In the decade or so since Palahniuk's first,

Fight Club

, was adapted into a film, the Oregon-based author has quit his day job, reliably turned out a volume a year, and toured three continents to meet readers.

In return his fans, mostly in their 20s, perform curious devotionals. More than one has self-mutilated in homage to the notorious lye scene in

Fight Club

.

In May 2007 at the Free Library, 900 fans descended, more than half turned away from the packed auditorium. Many were men in bridal gowns, Palahniuk having promised in advance to throw a bouquet to anyone who came wearing one. Rare is the author who throws posies at readers, rarer still the reader who takes them to weave into hero's garlands.

If there are any personality disorders or exhibitionists at the Bridge, they are neither audible nor visible. Tonight, books will be autographed, movie posters signed. But what's happening here isn't the ordinary celebrity/fan transaction where the famous graciously gives a relic to a supplicant.

What's happening, as Palahniuk launches into an O. Henry-like yarn about his friends and their diabetic cat that will be put to sleep when its expensive food runs out (if they don't secretly continue to replenish it) is "audience seeding," a give-and-take that puts author and audience on the same plane.

As Palahniuk tells it over dinner at Pod before his appearance at the Bridge, "There are three aspects to audience seeding."

"One, it allows you to test a new premise.

"Two, if you cast a net for something you're researching, the audience will bring you back anecdotal examples that might be more useful.

"Three, it allows you to hone the timing and pacing of your stories, like vaudeville.

"Essentially, audience seeding permits you to beta-test your work. You hear when you need that beat," says the writer, who quietly explains that he "vampires off the deeds of my audience and the misdeeds of my friends."

Palahniuk, 46, is a most linear speaker, perhaps the result of 13 years on the assembly line at Freightliner trucks in Portland, Ore.
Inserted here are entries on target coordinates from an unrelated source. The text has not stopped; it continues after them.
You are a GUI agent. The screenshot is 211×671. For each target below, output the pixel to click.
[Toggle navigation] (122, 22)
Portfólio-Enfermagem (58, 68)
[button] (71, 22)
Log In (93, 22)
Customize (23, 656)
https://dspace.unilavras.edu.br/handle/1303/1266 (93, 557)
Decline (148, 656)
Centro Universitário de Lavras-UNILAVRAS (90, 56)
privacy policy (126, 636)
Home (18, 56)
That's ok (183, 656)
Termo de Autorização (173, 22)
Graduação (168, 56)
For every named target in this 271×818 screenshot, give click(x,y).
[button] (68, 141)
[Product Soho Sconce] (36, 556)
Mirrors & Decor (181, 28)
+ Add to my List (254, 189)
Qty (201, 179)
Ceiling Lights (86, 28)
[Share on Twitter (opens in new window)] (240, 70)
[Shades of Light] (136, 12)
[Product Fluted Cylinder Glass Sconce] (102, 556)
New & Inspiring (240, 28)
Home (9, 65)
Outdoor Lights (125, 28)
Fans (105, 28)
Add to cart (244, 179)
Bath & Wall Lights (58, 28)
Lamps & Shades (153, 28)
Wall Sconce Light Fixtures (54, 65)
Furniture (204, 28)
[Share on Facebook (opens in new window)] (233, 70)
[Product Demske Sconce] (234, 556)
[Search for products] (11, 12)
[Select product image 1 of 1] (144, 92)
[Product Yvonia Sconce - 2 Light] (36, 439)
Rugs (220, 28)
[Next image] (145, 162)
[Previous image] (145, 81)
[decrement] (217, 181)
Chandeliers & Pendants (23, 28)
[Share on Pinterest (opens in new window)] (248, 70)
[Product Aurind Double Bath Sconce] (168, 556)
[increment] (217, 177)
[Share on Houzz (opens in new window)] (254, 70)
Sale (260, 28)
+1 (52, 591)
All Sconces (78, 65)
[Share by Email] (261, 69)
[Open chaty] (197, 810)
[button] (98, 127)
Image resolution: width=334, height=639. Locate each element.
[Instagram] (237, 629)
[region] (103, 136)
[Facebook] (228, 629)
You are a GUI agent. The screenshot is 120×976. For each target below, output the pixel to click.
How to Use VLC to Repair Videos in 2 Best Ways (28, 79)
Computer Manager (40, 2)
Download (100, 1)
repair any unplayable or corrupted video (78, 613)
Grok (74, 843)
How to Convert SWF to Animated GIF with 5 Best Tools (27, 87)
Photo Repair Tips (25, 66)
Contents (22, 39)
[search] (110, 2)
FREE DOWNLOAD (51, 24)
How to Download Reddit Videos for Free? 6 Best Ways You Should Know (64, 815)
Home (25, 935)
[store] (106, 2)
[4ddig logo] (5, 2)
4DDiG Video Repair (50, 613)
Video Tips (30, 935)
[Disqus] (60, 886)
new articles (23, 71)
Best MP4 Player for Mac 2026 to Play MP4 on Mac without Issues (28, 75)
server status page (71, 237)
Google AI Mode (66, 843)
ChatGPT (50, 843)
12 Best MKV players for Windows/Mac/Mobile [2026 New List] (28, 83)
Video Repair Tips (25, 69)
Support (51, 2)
Or of being the son of a brakeman for the Burlington/Northern Santa Fe Railway.

But to become a writer Palahniuk, the second of four children of the brakeman and his wife who split when Chuck was 10, took a more circuitous route.

Not to put too fine a point on it, he says, quoting his younger sister, the Palahniuks were "trailer trash." He grew up in a "single white trailer" stranded across the street from the tavern in Burbank, Wash., pop. 800. Every night his mother would arrange the kids "like spokes in a wheel, reading to us so slow that we couldn't wait to learn to read ourselves." From early on, Edgar Allan Poe was a favorite.

After his father decamped for what would be the umpteenth and last time, Chuck was encouraged in his writing by his fifth-grade teacher, Mr. Olsen, who told him, "Chuck, you do this really well. And this is much better than setting fires, so keep it up."

When Palahniuk speaks about his childhood - "It was the '70s! Nobody had homework! It was the generation of Everybody Left Behind!" - you hear the irreverent voice of his narrators.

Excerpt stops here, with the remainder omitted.